It was a girl thing, something we'd talked of doing for years. We'd dreamed of taking a trip together since high school Dreamed, but secretly doubted there'd ever be a time when careers, husbands, children wouldn't somehow manage to get in the way.

After all, there were three of us, and though, as time passed, children grew and husbands changed, responsibilities remained.

Then suddenly, unexpectedly a window of opportunity opened. Ann, Sharon and I seized the moment. We would Go! Deciding where was a no brainer. Thirty years might have altered our individual lifestyles, but we hadn't remained

friends all these years for nothing. We wanted a pretty, romantic environment with lots of Old World charm. We wanted fairy tale castles to explore, fabulous art to admire. We wanted great music to sooth and inspire us. We wanted to people watch at sidewalk cafes, and gossip in coffee houses. But most of all we wanted to SHOP.

Prague was tailor-made. The city, itself, is a jewel box filled with gorgeous treasures.

Christmas was coming, there were presents to buy. Trying not to feel like plunderers, we rendezvoused in New York then flew non-stop to Prague.

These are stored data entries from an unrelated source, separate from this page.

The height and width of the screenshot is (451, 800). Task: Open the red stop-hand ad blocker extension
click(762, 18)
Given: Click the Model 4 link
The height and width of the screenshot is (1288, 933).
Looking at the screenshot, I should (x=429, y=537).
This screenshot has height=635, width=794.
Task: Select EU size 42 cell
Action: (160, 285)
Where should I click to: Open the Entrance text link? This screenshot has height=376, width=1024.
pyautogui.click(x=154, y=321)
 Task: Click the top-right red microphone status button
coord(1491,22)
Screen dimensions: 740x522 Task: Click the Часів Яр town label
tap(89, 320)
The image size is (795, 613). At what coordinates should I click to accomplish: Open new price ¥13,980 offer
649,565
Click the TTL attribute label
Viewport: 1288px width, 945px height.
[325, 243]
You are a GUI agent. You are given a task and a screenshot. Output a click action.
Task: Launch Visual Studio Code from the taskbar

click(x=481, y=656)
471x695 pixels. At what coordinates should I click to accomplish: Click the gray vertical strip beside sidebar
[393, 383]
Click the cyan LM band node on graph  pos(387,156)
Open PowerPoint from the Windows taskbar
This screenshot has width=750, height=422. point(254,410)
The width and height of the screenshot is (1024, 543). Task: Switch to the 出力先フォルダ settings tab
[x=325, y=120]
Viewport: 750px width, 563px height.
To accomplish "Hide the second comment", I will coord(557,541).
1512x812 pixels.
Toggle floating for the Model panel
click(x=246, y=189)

The Palace Hotel was our base camp. It's only gorgeous, an art-nouveau town

palace only a block from the very central Wenceslas Square. Each room was a lush haven of velvety pink and misty green straight out of a Mucha print.

Mucha. Mucha. Mucha. Remember that name. Everyone knows the work of Alfons Mucha (pronounced moo-kah), though maybe we can't all put a name to it. I couldn't.

It was Ann, the artist-fashion expert in our group, who steered us directly to the Mucha Museum at Panska 7-practically across the street from the Palace.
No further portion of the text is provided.